EXERCISE —
Produce a character-for-character copy of the data below.

Stored data:
******************************
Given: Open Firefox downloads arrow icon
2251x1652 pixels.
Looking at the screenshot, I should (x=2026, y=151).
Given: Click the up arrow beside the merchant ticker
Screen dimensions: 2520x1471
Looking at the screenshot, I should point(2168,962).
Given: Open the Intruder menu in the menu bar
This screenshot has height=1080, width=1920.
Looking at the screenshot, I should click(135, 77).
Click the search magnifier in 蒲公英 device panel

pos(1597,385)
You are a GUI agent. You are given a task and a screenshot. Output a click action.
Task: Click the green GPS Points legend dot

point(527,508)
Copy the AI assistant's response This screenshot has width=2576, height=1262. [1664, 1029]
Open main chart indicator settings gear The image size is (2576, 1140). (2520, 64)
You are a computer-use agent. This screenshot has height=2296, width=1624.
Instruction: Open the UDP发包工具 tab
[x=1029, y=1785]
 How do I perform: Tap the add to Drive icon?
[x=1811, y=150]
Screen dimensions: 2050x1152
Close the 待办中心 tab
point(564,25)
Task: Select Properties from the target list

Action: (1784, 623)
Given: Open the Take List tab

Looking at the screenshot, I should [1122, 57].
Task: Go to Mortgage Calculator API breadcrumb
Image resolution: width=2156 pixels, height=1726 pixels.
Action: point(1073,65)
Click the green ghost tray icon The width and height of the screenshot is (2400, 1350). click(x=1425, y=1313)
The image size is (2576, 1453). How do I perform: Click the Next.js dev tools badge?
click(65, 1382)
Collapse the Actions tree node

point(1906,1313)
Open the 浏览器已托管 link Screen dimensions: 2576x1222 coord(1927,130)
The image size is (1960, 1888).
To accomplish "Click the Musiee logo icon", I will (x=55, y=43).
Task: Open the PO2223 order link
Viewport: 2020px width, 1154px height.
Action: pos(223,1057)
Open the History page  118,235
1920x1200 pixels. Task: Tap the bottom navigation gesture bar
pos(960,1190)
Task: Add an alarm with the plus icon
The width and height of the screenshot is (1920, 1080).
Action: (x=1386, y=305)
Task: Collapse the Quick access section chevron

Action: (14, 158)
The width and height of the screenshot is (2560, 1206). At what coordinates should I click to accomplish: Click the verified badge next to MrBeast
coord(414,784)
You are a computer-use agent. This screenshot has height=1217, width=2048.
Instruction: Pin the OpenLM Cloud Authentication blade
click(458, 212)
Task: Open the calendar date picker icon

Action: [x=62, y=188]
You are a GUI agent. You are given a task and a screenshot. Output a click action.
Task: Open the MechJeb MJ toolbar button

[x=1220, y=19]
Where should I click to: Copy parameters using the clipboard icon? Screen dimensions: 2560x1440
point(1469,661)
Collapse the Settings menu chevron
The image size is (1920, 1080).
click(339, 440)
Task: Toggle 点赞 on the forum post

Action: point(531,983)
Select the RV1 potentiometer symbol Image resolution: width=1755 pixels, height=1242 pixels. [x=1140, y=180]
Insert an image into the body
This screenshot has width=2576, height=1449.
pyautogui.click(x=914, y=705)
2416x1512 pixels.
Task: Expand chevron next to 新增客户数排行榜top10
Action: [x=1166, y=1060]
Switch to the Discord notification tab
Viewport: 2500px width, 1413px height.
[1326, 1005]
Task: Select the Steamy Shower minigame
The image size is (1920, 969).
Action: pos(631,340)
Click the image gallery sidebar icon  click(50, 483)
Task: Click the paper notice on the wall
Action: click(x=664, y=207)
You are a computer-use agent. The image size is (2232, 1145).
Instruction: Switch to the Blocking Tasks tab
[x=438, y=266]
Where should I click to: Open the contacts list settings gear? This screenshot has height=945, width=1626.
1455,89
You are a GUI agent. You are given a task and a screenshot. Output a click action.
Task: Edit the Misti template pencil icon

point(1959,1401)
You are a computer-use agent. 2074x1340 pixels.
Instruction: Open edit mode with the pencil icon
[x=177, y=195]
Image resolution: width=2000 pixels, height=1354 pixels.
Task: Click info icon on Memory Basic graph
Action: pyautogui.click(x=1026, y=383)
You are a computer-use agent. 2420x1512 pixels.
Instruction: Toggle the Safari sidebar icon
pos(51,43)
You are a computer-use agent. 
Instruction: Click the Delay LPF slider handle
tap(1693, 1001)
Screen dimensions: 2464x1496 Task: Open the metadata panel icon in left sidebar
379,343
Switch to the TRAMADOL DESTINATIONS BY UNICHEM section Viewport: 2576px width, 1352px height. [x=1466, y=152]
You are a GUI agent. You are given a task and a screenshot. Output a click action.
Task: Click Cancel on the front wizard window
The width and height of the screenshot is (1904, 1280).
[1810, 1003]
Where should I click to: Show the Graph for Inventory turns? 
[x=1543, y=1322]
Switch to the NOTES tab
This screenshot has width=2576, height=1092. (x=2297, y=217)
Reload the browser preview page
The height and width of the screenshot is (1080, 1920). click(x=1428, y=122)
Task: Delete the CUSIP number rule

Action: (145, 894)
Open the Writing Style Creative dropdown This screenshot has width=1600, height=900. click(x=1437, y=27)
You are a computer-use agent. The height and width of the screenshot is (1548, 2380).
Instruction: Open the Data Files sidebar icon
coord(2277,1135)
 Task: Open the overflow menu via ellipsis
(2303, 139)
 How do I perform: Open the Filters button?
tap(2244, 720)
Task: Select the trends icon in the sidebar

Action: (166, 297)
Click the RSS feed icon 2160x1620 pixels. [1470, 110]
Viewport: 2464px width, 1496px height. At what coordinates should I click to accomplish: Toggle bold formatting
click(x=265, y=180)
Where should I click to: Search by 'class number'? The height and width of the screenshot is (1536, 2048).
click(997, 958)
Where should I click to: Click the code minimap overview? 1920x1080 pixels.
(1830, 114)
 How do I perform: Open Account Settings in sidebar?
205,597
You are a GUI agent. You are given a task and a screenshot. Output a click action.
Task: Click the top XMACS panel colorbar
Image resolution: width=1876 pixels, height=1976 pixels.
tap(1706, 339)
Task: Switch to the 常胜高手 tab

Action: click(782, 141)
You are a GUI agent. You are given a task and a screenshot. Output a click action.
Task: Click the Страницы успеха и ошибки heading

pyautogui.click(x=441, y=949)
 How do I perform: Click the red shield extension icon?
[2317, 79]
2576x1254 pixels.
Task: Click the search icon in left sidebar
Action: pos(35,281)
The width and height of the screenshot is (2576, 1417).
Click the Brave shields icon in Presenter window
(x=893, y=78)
******************************
EXERCISE RESPONSE —
Given: Open Firefox downloads arrow icon
2251x1652 pixels.
Looking at the screenshot, I should (x=2026, y=151).
Given: Click the up arrow beside the merchant ticker
Screen dimensions: 2520x1471
Looking at the screenshot, I should point(2168,962).
Given: Open the Intruder menu in the menu bar
This screenshot has height=1080, width=1920.
Looking at the screenshot, I should click(135, 77).
Click the search magnifier in 蒲公英 device panel

pos(1597,385)
You are a GUI agent. You are given a task and a screenshot. Output a click action.
Task: Click the green GPS Points legend dot

point(527,508)
Copy the AI assistant's response This screenshot has width=2576, height=1262. [1664, 1029]
Open main chart indicator settings gear The image size is (2576, 1140). (2520, 64)
You are a computer-use agent. This screenshot has height=2296, width=1624.
Instruction: Open the UDP发包工具 tab
[x=1029, y=1785]
 How do I perform: Tap the add to Drive icon?
[x=1811, y=150]
Screen dimensions: 2050x1152
Close the 待办中心 tab
point(564,25)
Task: Select Properties from the target list

Action: (1784, 623)
Given: Open the Take List tab

Looking at the screenshot, I should [1122, 57].
Task: Go to Mortgage Calculator API breadcrumb
Image resolution: width=2156 pixels, height=1726 pixels.
Action: point(1073,65)
Click the green ghost tray icon The width and height of the screenshot is (2400, 1350). click(x=1425, y=1313)
The image size is (2576, 1453). How do I perform: Click the Next.js dev tools badge?
click(65, 1382)
Collapse the Actions tree node

point(1906,1313)
Open the 浏览器已托管 link Screen dimensions: 2576x1222 coord(1927,130)
The image size is (1960, 1888).
To accomplish "Click the Musiee logo icon", I will (x=55, y=43).
Task: Open the PO2223 order link
Viewport: 2020px width, 1154px height.
Action: pos(223,1057)
Open the History page  118,235
1920x1200 pixels. Task: Tap the bottom navigation gesture bar
pos(960,1190)
Task: Add an alarm with the plus icon
The width and height of the screenshot is (1920, 1080).
Action: (x=1386, y=305)
Task: Collapse the Quick access section chevron

Action: (14, 158)
The width and height of the screenshot is (2560, 1206). At what coordinates should I click to accomplish: Click the verified badge next to MrBeast
coord(414,784)
You are a computer-use agent. This screenshot has height=1217, width=2048.
Instruction: Pin the OpenLM Cloud Authentication blade
click(458, 212)
Task: Open the calendar date picker icon

Action: [x=62, y=188]
You are a GUI agent. You are given a task and a screenshot. Output a click action.
Task: Open the MechJeb MJ toolbar button

[x=1220, y=19]
Where should I click to: Copy parameters using the clipboard icon? Screen dimensions: 2560x1440
point(1469,661)
Collapse the Settings menu chevron
The image size is (1920, 1080).
click(339, 440)
Task: Toggle 点赞 on the forum post

Action: point(531,983)
Select the RV1 potentiometer symbol Image resolution: width=1755 pixels, height=1242 pixels. [x=1140, y=180]
Insert an image into the body
This screenshot has width=2576, height=1449.
pyautogui.click(x=914, y=705)
2416x1512 pixels.
Task: Expand chevron next to 新增客户数排行榜top10
Action: [x=1166, y=1060]
Switch to the Discord notification tab
Viewport: 2500px width, 1413px height.
[1326, 1005]
Task: Select the Steamy Shower minigame
The image size is (1920, 969).
Action: pos(631,340)
Click the image gallery sidebar icon  click(50, 483)
Task: Click the paper notice on the wall
Action: click(x=664, y=207)
You are a computer-use agent. The image size is (2232, 1145).
Instruction: Switch to the Blocking Tasks tab
[x=438, y=266]
Where should I click to: Open the contacts list settings gear? This screenshot has height=945, width=1626.
1455,89
You are a GUI agent. You are given a task and a screenshot. Output a click action.
Task: Edit the Misti template pencil icon

point(1959,1401)
You are a computer-use agent. 2074x1340 pixels.
Instruction: Open edit mode with the pencil icon
[x=177, y=195]
Image resolution: width=2000 pixels, height=1354 pixels.
Task: Click info icon on Memory Basic graph
Action: pyautogui.click(x=1026, y=383)
You are a computer-use agent. 2420x1512 pixels.
Instruction: Toggle the Safari sidebar icon
pos(51,43)
You are a computer-use agent. 
Instruction: Click the Delay LPF slider handle
tap(1693, 1001)
Screen dimensions: 2464x1496 Task: Open the metadata panel icon in left sidebar
379,343
Switch to the TRAMADOL DESTINATIONS BY UNICHEM section Viewport: 2576px width, 1352px height. [x=1466, y=152]
You are a GUI agent. You are given a task and a screenshot. Output a click action.
Task: Click Cancel on the front wizard window
The width and height of the screenshot is (1904, 1280).
[1810, 1003]
Where should I click to: Show the Graph for Inventory turns? 
[x=1543, y=1322]
Switch to the NOTES tab
This screenshot has width=2576, height=1092. (x=2297, y=217)
Reload the browser preview page
The height and width of the screenshot is (1080, 1920). click(x=1428, y=122)
Task: Delete the CUSIP number rule

Action: (145, 894)
Open the Writing Style Creative dropdown This screenshot has width=1600, height=900. click(x=1437, y=27)
You are a computer-use agent. The height and width of the screenshot is (1548, 2380).
Instruction: Open the Data Files sidebar icon
coord(2277,1135)
 Task: Open the overflow menu via ellipsis
(2303, 139)
 How do I perform: Open the Filters button?
tap(2244, 720)
Task: Select the trends icon in the sidebar

Action: (166, 297)
Click the RSS feed icon 2160x1620 pixels. [1470, 110]
Viewport: 2464px width, 1496px height. At what coordinates should I click to accomplish: Toggle bold formatting
click(x=265, y=180)
Where should I click to: Search by 'class number'? The height and width of the screenshot is (1536, 2048).
click(997, 958)
Where should I click to: Click the code minimap overview? 1920x1080 pixels.
(1830, 114)
 How do I perform: Open Account Settings in sidebar?
205,597
You are a GUI agent. You are given a task and a screenshot. Output a click action.
Task: Click the top XMACS panel colorbar
Image resolution: width=1876 pixels, height=1976 pixels.
tap(1706, 339)
Task: Switch to the 常胜高手 tab

Action: click(782, 141)
You are a GUI agent. You are given a task and a screenshot. Output a click action.
Task: Click the Страницы успеха и ошибки heading

pyautogui.click(x=441, y=949)
 How do I perform: Click the red shield extension icon?
[2317, 79]
2576x1254 pixels.
Task: Click the search icon in left sidebar
Action: pos(35,281)
The width and height of the screenshot is (2576, 1417).
Click the Brave shields icon in Presenter window
(x=893, y=78)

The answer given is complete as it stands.